Lembrado nesta quinta-feira (25), o Dia do Imigrante convida à reflexão sobre as histórias de pessoas que deixam seus países de origem em busca de segurança, oportunidade e recomeço.

Na UniCesumar, essa data também representa o compromisso institucional com o acolhimento e a inclusão de imigrantes. Uma das iniciativas é a Unimissional, programa parceiro da Instituição que une formação acadêmica, vivências cristãs e ações sociais voltadas ao desenvolvimento profissional, pessoal, social e espiritual dos participantes.

O projeto conta com moradia coletiva para estudantes próximos ao campus e realiza, semestralmente, iniciativas sociais — algumas delas voltadas diretamente ao cuidado com imigrantes e refugiados. Entre as ações já realizadas está a recepção de famílias ucranianas refugiadas em Maringá (Noroeste), em parceria com a 2ª Igreja Presbiteriana Independente, em 2022.
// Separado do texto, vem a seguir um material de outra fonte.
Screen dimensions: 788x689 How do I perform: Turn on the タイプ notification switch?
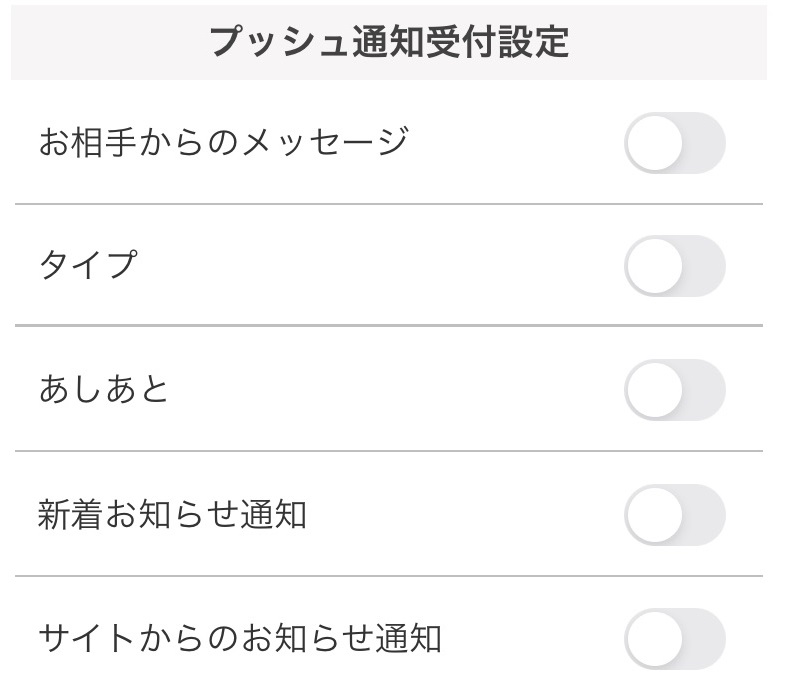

Outra frente de atuação ocorreu na Casa de Hospitalidade CA.Hope, projeto ligado à Jocum Maringá, que acolhe imigrantes por um período determinado e oferece apoio para adaptação à cultura local, inserção no mercado de trabalho e reorganização da vida familiar. Na ação, os estudantes contribuíram com atividades de apoio administrativo, educação, saúde, direito, negócios, rodas de conversa, identidade visual, dinâmicas de ensino e melhorias estruturais no espaço em suporte aos imigrantes venezuelanos.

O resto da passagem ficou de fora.